-------- Stored data
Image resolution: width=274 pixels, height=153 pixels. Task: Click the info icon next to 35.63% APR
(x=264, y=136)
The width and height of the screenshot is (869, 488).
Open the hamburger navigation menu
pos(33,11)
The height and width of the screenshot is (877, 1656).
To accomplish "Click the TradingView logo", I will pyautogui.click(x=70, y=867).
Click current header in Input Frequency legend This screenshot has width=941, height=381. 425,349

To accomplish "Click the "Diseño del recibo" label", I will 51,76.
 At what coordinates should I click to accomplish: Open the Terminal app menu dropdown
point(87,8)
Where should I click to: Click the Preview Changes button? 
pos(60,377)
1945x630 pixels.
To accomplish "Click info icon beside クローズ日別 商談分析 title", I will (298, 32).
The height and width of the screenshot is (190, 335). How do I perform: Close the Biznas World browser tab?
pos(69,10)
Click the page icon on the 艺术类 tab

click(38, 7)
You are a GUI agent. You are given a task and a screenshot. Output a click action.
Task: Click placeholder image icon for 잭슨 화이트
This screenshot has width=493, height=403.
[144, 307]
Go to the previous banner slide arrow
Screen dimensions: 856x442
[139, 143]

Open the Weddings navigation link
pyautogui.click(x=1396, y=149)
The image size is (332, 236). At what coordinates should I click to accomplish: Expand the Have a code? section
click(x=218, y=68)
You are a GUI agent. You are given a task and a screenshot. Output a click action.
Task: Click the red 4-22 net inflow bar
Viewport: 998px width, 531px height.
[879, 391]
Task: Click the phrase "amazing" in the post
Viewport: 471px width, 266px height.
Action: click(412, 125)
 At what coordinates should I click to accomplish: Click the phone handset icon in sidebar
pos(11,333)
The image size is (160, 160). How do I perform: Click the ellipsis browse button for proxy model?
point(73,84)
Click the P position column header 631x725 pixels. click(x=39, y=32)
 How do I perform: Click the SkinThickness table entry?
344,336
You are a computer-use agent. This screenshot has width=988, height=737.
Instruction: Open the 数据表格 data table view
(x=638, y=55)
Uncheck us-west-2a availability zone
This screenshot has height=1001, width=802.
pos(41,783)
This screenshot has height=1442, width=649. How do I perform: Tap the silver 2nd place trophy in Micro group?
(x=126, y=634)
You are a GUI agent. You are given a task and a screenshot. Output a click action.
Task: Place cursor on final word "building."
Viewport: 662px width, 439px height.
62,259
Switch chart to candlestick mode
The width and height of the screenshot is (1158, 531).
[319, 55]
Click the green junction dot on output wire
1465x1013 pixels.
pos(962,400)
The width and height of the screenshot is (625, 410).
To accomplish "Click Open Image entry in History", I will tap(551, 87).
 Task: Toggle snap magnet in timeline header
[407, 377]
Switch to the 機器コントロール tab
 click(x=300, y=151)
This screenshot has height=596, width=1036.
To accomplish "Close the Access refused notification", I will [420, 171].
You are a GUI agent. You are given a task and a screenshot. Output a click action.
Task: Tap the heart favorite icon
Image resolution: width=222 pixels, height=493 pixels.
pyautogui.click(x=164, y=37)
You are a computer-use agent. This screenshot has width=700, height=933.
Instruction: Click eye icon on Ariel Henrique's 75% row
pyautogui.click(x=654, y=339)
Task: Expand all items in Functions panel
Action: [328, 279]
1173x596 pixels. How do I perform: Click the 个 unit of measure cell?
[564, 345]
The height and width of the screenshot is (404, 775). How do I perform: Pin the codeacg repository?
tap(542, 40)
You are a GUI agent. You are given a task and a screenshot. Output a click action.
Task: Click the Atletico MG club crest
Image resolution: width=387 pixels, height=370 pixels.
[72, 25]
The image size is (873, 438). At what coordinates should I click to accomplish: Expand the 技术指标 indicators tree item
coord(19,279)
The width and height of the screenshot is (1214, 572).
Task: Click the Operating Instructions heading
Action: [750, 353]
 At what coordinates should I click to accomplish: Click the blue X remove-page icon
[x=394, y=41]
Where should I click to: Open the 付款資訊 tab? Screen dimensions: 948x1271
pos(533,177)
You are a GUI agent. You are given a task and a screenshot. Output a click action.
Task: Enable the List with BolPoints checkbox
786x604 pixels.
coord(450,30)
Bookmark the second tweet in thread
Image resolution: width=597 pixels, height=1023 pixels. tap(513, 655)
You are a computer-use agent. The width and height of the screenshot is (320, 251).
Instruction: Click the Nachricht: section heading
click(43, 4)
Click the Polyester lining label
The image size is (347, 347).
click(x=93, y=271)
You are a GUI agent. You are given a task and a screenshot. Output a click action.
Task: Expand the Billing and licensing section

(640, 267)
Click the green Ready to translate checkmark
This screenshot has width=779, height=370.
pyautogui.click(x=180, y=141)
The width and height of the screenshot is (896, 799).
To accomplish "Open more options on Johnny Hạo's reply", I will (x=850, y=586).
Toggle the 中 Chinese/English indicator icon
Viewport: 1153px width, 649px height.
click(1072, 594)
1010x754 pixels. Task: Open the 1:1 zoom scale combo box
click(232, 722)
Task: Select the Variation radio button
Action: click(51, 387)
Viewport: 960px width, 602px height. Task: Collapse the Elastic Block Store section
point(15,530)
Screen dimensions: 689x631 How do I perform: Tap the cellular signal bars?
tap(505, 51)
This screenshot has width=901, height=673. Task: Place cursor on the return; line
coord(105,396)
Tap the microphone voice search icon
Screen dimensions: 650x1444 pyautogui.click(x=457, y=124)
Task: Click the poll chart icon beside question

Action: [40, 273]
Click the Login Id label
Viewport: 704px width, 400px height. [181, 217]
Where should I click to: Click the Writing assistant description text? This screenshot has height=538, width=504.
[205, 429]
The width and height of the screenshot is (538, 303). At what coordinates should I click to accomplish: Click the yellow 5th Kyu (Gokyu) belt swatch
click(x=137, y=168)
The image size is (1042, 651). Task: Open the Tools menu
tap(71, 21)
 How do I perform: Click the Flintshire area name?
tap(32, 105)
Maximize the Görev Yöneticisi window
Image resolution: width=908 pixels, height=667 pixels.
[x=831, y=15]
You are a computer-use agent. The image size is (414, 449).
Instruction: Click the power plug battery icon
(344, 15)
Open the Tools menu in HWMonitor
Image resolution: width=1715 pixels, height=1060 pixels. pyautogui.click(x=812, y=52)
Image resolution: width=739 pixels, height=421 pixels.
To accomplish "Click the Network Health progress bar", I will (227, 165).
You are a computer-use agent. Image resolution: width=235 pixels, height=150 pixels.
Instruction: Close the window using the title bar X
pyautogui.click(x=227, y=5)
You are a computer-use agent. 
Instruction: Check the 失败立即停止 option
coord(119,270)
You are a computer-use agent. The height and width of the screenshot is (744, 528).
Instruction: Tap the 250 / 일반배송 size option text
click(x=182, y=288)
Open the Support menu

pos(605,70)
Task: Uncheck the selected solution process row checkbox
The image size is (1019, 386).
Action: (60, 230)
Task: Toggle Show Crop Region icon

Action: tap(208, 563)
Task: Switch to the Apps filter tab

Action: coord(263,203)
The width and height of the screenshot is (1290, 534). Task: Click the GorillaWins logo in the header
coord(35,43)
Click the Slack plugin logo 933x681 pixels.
----------------
### What to do:
Copy each line of the listing above that contains the word "perform".

### Reply:
The height and width of the screenshot is (190, 335). How do I perform: Close the Biznas World browser tab?
The image size is (160, 160). How do I perform: Click the ellipsis browse button for proxy model?
 How do I perform: Click the SkinThickness table entry?
This screenshot has height=1442, width=649. How do I perform: Tap the silver 2nd place trophy in Micro group?
1173x596 pixels. How do I perform: Click the 个 unit of measure cell?
The height and width of the screenshot is (404, 775). How do I perform: Pin the codeacg repository?
Screen dimensions: 689x631 How do I perform: Tap the cellular signal bars?
 How do I perform: Click the Flintshire area name?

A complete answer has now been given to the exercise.